Please rewrite the records from the start through the line containing "The width and height of the screenshot is (565, 365).", inclusive, renaming "Addresses" to "Contacts" and leaving everything else unchanged.

-------- Exercise inputs --------

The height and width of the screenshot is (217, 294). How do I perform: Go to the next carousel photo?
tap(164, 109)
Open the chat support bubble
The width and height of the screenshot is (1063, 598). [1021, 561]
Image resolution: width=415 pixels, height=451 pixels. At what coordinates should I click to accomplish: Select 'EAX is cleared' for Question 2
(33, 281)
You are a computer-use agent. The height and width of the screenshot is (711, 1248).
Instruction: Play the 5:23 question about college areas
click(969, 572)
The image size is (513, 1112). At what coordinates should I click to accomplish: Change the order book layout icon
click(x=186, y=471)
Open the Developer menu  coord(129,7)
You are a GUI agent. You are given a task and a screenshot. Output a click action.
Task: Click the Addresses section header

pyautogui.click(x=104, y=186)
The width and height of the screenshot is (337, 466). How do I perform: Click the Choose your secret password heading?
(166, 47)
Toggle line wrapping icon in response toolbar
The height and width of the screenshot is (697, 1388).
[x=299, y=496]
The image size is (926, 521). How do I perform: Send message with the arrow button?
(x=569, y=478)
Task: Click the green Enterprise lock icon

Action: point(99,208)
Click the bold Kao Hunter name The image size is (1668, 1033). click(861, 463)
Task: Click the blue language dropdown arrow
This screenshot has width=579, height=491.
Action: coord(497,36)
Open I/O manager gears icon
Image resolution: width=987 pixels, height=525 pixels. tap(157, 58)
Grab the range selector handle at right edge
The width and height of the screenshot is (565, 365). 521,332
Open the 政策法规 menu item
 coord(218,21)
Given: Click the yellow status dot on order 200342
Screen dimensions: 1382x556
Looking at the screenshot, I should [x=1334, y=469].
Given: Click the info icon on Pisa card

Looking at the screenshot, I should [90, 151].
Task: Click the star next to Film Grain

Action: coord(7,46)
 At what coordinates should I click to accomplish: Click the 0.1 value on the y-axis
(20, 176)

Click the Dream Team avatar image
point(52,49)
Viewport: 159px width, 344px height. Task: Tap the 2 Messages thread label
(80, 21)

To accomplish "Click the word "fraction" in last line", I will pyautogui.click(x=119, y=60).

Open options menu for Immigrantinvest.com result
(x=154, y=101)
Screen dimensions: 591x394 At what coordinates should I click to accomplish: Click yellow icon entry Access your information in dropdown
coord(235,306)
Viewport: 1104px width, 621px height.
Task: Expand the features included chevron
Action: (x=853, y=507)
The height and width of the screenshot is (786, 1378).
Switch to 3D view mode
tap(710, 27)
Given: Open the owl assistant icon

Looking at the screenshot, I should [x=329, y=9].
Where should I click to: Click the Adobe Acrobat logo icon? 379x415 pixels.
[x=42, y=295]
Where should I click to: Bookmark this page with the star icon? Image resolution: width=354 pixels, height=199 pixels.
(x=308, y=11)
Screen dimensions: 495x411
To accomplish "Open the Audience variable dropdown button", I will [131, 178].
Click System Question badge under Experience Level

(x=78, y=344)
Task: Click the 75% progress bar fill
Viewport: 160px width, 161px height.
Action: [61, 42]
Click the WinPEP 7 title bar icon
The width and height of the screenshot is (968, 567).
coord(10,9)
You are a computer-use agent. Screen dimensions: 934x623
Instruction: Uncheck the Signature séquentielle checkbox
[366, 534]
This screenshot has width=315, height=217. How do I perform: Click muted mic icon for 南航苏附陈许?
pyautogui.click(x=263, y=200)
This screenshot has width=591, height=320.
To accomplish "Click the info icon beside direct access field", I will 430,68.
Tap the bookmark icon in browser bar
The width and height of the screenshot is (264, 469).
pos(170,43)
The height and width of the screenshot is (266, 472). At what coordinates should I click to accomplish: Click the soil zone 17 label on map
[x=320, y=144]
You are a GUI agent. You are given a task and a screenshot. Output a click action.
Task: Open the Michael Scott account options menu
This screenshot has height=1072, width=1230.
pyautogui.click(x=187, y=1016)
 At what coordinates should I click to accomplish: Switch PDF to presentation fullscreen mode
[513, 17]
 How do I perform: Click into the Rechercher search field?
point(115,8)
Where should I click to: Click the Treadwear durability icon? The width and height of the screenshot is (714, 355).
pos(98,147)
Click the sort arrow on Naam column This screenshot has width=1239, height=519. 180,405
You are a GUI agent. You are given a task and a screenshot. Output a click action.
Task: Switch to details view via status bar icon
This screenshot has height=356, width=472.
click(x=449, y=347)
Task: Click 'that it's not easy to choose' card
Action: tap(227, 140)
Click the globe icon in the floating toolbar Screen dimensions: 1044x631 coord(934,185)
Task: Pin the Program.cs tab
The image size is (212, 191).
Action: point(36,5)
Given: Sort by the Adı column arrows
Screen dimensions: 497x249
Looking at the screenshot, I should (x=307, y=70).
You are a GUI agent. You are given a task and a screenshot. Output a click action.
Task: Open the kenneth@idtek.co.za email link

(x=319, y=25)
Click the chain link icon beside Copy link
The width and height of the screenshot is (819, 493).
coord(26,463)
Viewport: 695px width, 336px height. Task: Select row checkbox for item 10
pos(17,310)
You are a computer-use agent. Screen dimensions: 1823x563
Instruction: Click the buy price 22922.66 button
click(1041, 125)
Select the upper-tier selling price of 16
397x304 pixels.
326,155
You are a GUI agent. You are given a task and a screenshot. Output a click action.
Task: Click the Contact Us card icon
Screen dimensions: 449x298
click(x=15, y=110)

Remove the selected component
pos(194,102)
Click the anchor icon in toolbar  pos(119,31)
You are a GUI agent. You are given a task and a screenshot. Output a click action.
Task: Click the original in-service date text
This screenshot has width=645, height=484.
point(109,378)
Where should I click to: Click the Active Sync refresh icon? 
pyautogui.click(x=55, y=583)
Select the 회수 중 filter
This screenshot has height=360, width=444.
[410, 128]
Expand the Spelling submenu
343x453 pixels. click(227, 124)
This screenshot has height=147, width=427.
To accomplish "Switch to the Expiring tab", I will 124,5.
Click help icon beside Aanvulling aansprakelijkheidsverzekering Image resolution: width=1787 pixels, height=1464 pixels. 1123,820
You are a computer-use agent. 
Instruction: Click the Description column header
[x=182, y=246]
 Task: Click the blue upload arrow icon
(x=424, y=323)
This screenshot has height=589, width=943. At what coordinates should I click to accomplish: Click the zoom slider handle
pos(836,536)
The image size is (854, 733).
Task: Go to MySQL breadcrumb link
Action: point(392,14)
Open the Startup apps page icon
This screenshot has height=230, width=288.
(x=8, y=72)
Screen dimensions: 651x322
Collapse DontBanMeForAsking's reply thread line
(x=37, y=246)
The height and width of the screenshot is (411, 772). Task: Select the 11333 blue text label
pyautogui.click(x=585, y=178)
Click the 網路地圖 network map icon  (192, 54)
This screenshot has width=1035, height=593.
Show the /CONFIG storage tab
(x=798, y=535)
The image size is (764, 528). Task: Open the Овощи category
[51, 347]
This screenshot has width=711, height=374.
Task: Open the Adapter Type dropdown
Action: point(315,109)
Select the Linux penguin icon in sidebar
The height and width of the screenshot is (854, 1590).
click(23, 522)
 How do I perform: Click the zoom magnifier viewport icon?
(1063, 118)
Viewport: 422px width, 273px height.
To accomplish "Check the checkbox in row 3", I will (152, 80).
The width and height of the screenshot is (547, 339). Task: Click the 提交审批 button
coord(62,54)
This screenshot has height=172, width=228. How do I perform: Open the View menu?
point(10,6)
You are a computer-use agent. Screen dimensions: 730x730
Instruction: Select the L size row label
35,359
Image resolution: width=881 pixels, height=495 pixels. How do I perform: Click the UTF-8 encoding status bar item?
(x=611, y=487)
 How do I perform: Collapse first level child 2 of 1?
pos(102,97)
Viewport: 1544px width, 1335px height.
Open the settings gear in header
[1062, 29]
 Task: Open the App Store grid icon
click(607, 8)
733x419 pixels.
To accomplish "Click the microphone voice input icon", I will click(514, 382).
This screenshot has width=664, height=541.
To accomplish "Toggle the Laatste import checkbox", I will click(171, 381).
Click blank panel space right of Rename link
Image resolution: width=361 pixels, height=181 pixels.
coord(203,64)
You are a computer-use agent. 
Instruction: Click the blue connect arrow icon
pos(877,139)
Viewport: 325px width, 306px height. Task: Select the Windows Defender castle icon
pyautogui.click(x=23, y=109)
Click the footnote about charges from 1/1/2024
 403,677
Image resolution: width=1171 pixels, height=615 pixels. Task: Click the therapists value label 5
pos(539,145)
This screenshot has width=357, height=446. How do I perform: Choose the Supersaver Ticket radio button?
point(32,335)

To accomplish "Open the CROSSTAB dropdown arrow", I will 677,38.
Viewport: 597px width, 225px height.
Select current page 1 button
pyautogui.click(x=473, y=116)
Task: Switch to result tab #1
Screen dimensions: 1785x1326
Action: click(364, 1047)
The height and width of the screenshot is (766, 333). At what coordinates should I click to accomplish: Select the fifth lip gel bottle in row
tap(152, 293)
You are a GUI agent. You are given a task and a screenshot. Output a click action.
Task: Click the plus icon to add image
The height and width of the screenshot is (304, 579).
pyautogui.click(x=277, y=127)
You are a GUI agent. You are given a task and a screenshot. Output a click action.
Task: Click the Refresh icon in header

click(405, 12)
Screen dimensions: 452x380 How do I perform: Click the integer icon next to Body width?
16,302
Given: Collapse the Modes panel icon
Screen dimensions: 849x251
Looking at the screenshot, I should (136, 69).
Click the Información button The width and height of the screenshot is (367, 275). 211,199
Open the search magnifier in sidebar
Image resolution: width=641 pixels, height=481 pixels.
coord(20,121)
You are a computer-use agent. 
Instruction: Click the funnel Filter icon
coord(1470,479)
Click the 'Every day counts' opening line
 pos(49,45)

--------

** Completed task **
The height and width of the screenshot is (217, 294). How do I perform: Go to the next carousel photo?
tap(164, 109)
Open the chat support bubble
The width and height of the screenshot is (1063, 598). [1021, 561]
Image resolution: width=415 pixels, height=451 pixels. At what coordinates should I click to accomplish: Select 'EAX is cleared' for Question 2
(33, 281)
You are a computer-use agent. The height and width of the screenshot is (711, 1248).
Instruction: Play the 5:23 question about college areas
click(969, 572)
The image size is (513, 1112). At what coordinates should I click to accomplish: Change the order book layout icon
click(x=186, y=471)
Open the Developer menu  coord(129,7)
You are a GUI agent. You are given a task and a screenshot. Output a click action.
Task: Click the Contacts section header

pyautogui.click(x=104, y=186)
The width and height of the screenshot is (337, 466). How do I perform: Click the Choose your secret password heading?
(166, 47)
Toggle line wrapping icon in response toolbar
The height and width of the screenshot is (697, 1388).
[x=299, y=496]
The image size is (926, 521). How do I perform: Send message with the arrow button?
(x=569, y=478)
Task: Click the green Enterprise lock icon

Action: point(99,208)
Click the bold Kao Hunter name The image size is (1668, 1033). click(861, 463)
Task: Click the blue language dropdown arrow
This screenshot has width=579, height=491.
Action: coord(497,36)
Open I/O manager gears icon
Image resolution: width=987 pixels, height=525 pixels. tap(157, 58)
Grab the range selector handle at right edge
The width and height of the screenshot is (565, 365). 521,332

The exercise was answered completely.